-- start Exercise data --

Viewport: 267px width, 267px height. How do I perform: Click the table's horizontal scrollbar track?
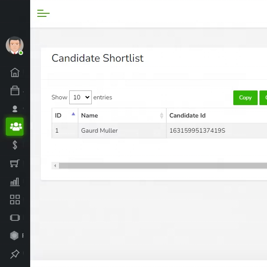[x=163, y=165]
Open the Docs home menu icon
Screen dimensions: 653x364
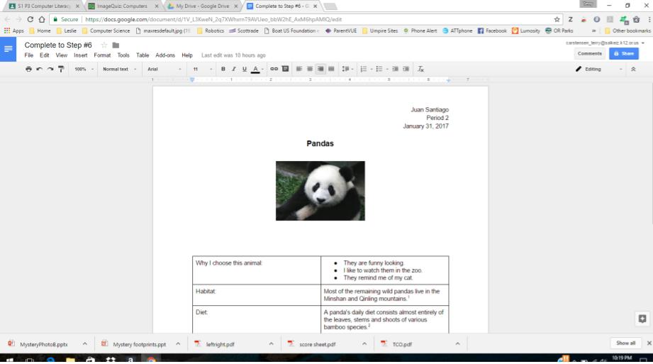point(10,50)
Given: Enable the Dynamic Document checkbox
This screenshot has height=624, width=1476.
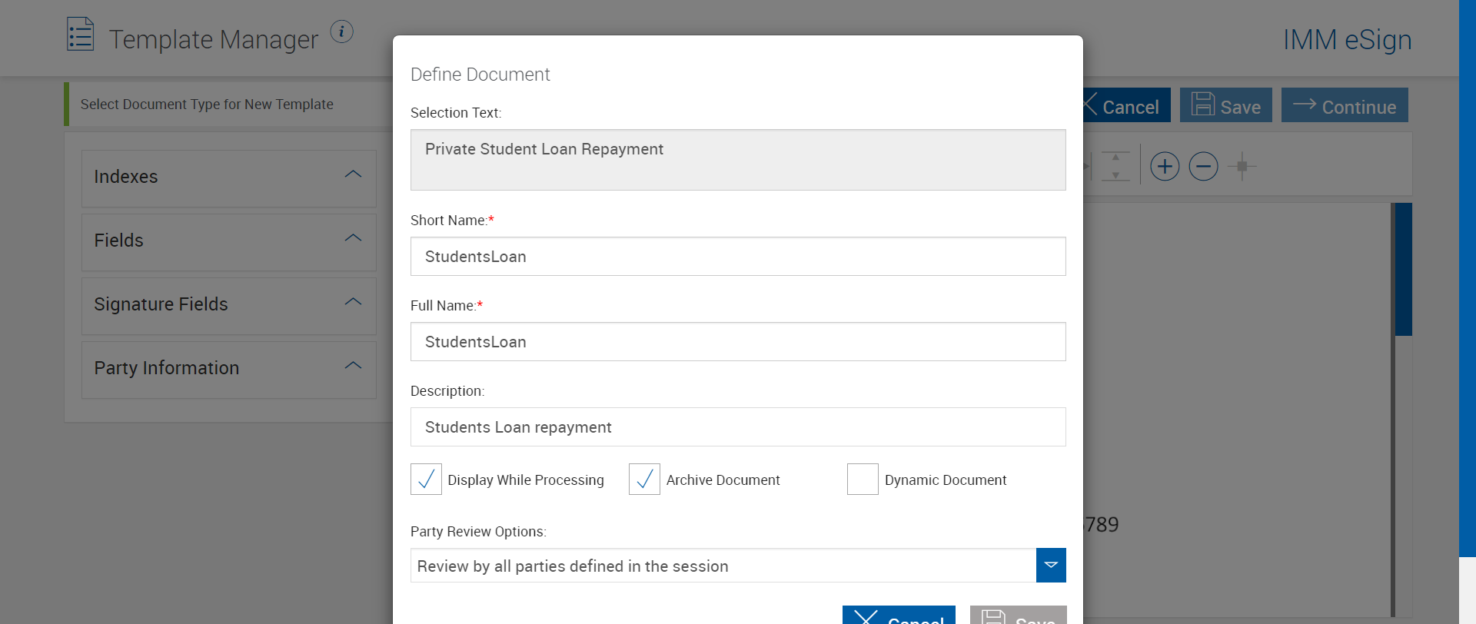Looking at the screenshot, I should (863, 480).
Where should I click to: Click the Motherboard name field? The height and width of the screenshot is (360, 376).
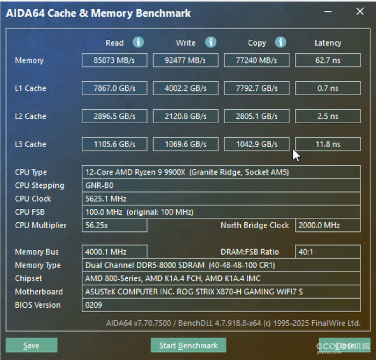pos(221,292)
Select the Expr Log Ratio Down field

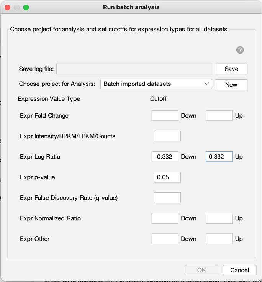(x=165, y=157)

-- end Exercise data --

# Your objective:
Which lines above contain the string "width"? Copy each of them.

# Output below:
Viewport: 267px width, 267px height. How do I perform: Click the table's horizontal scrollbar track?
This screenshot has height=624, width=1476.
Where should I click to: Click the Motherboard name field? The height and width of the screenshot is (360, 376).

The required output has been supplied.